図1に示すように、本実施形態のハーネス保持構造1は、ワイヤーハーネス100と、該ワイヤーハーネス100を構成する電線101を保持する保持具10とで構成されている。
ワイヤーハーネス100は、自動車等の車両に搭載され、例えば、バッテリー(電源)(図示省略)と各種電気部品(図示省略)とを繋ぐように車体における所定の配索経路に沿って配索され、複数の電線101を備えている。
【0050】
電線101は、アルミニウム、銅、またはこれらの合金等から成る導電部材の周囲に樹脂等の絶縁部材で被覆して形成されている。
【0051】
ここで、ワイヤーハーネス100は、接続先の仕様や車体の仕様・仕向けに応じて、その接続態様を変更することがある。そこで、ワイヤーハーネス100は、電線101群から成るメインハーネス110と、メインハーネス110より細径となるように電線101群から成るサブハーネス120とを有する構成としている。さらに、ワイヤーハーネス100は、その配索経路において所定箇所ごとに車体に取り付けられたメインハーネス110に沿う状態で該メインハーネス110に対してサブハーネス120が取り付けられた構成としている。これにより、ワイヤーハーネス100は、対応するサブハーネス120をメインハーネス110に沿って配置することができ、接続先や車体の仕様・仕向けに応じて、接続態様を変更できる。
【0052】
本実施形態の保持具10は、図1に示すように、ワイヤーハーネス100の配索経路の途中部位において備えており、図1図2(a)(b)に示すように、メインハーネス110を把持する把持部2と、把持部2を操作する操作部3と、サブハーネス120をメインハーネス110に沿うように保持する保持部4とが設けられている。

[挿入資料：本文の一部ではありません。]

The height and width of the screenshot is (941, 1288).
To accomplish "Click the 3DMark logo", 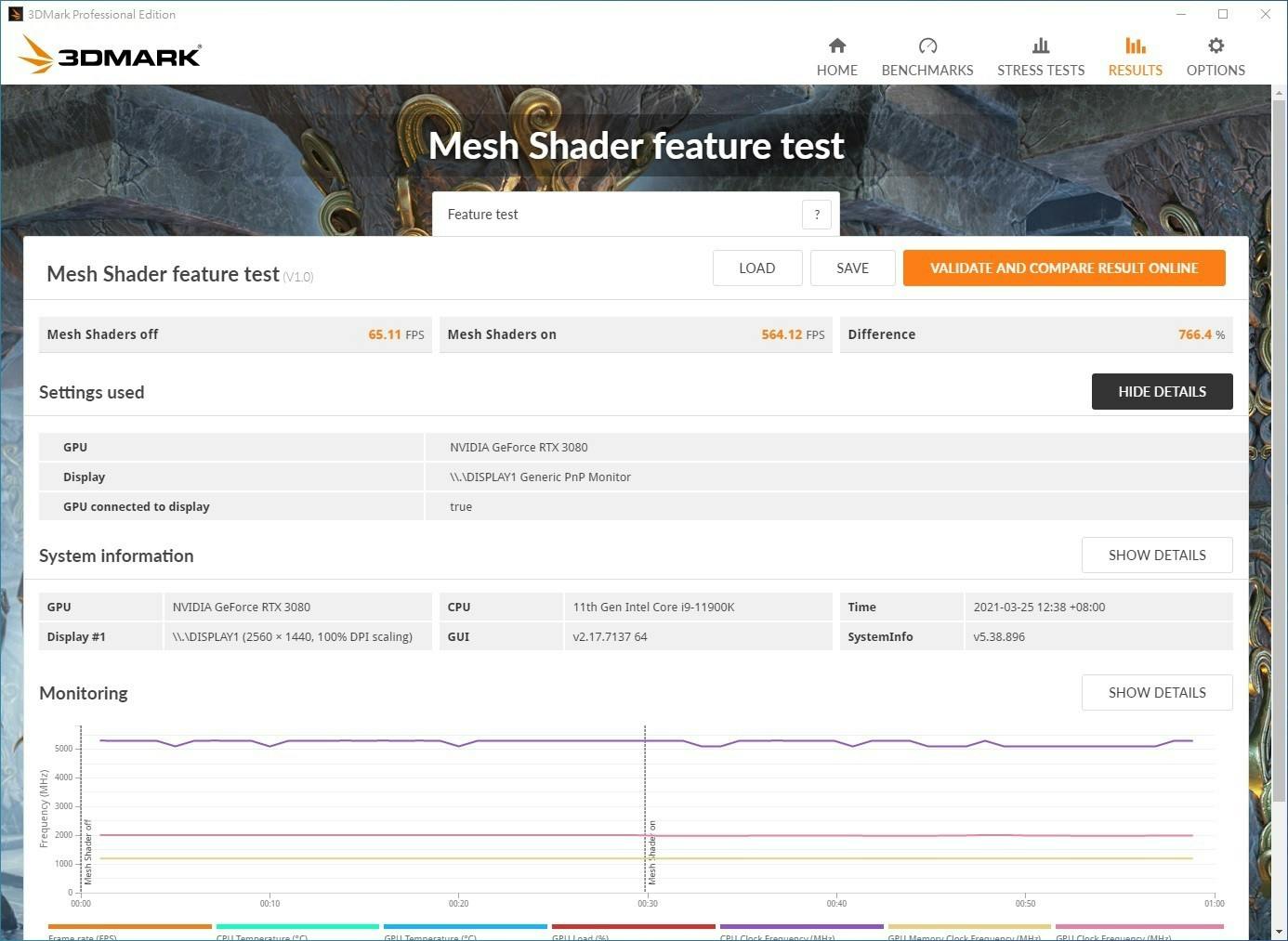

ここで、図中、矢印Xは保持具10の幅方向(左右方向)に設定し、同様に矢印Yは厚み方向、矢印Zは上下方向を示すものとする。なお、図1に示すように、厚み方向(矢印Y)は、ワイヤーハーネス100における、保持具10が装着されている箇所における配索方向と一致する方向を示している。
【0053】
また、本実施形態のハーネス保持構造1に備えた保持具10は、ワイヤーハーネス100の配索方向に沿って所定間隔を隔てて備えており、夫々が互いに同一形状で形成されている。但し、複数の保持具10は、夫々を、例えば、ワイヤーハーネス100の取付け箇所、メインハーネス110やサブハーネス120の径或いは用途に応じて異なる形状やサイズで構成してもよく、また、ワイヤーハーネス100において1つだけ備えてもよい。
【0054】
把持部2は、メインハーネス110の外周を挟み込む一対の把持片21と、弾性部としての円弧状線バネ22とが設けられている。また、操作部3には、円弧状線バネ22による前記挟み込み方向の弾性力に抗して把持片21同士を前記挟み込み方向と反対方向(つまり互いに近接する方向)へ操作する一対の操作片31を備えている。
【0055】
換言すると、把持片21と操作片31とは、左右各側において合成樹脂製の把持操作部材5の一部として一体に形成されている。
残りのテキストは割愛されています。